>>>>>

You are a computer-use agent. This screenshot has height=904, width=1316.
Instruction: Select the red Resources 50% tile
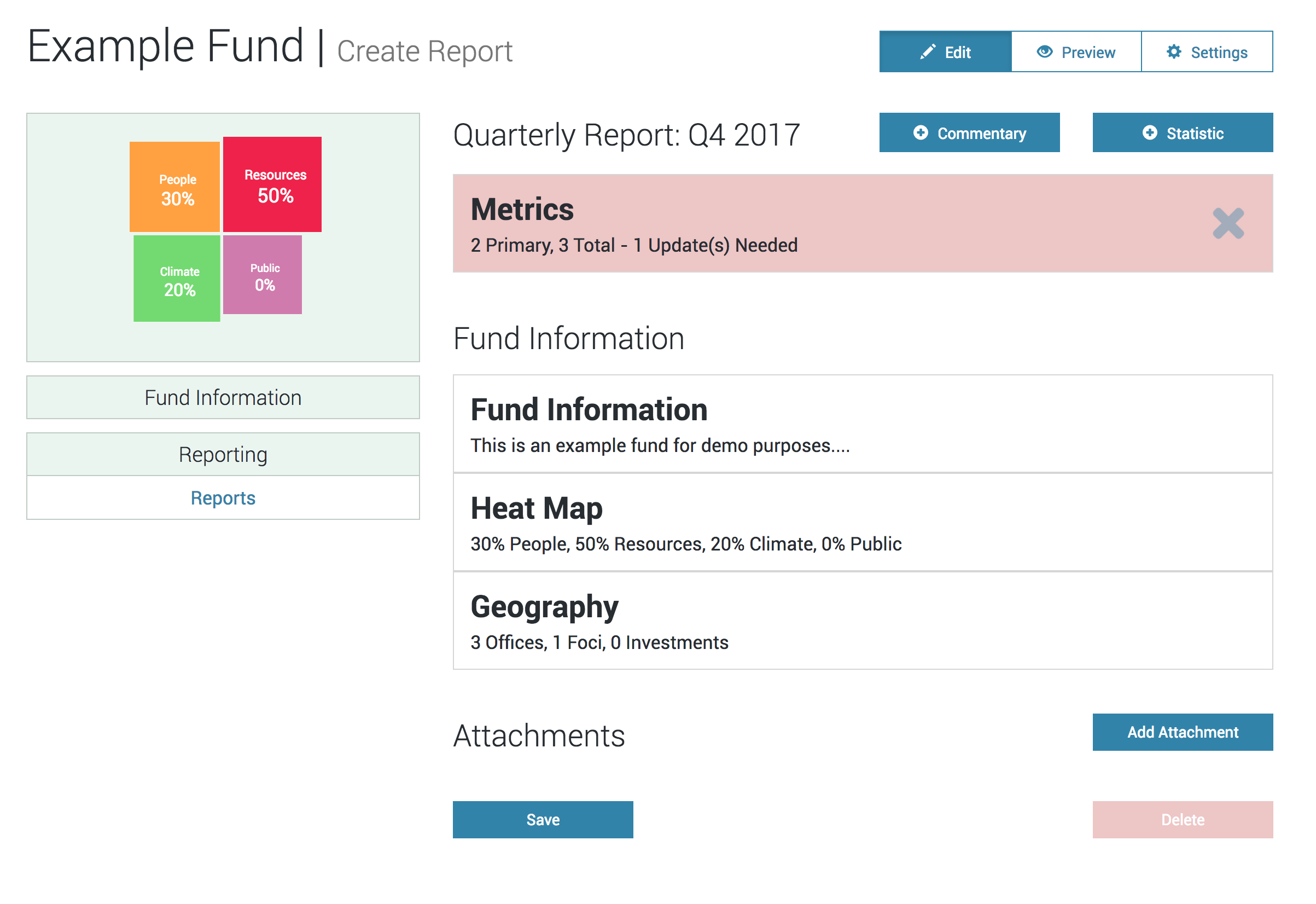pyautogui.click(x=272, y=184)
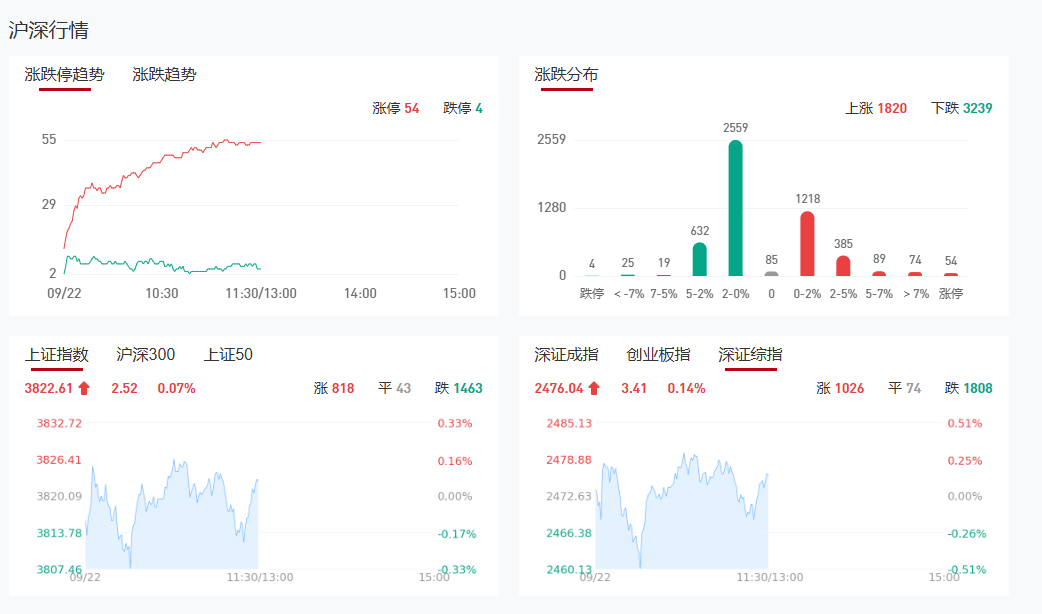Screen dimensions: 1042x614
Task: Click red up arrow beside 2476.04
Action: coord(594,388)
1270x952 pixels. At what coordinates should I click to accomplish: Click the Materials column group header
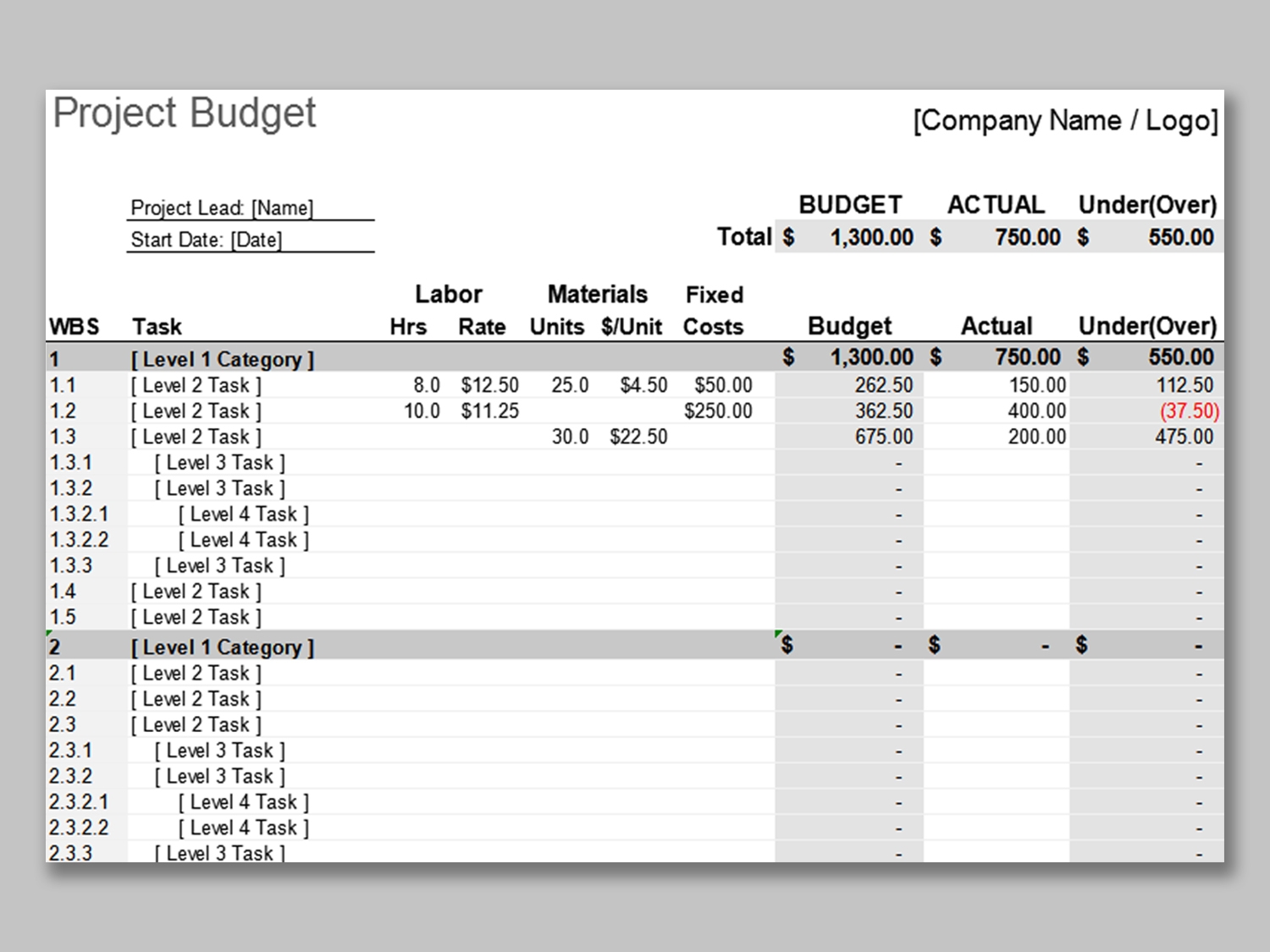[597, 294]
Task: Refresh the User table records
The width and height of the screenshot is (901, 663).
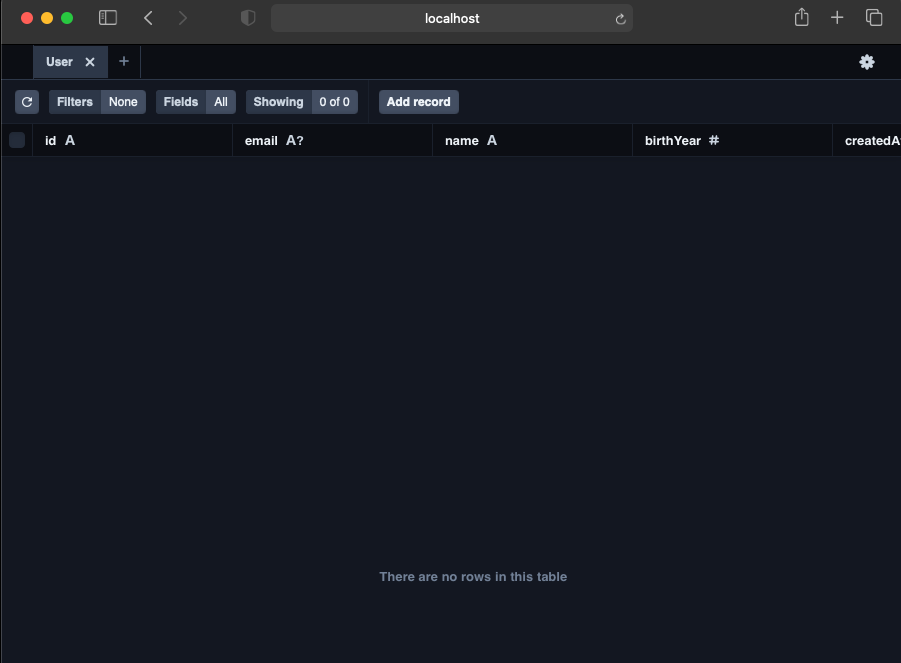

<<<<<

Copy all of the data above word for word, leaving out the pictures.

Exercise result:
You are a computer-use agent. This screenshot has height=904, width=1316.
Instruction: Select the red Resources 50% tile
pyautogui.click(x=272, y=184)
Screen dimensions: 1042x614
Task: Click red up arrow beside 2476.04
Action: coord(594,388)
1270x952 pixels. At what coordinates should I click to accomplish: Click the Materials column group header
[597, 294]
Task: Refresh the User table records
The width and height of the screenshot is (901, 663).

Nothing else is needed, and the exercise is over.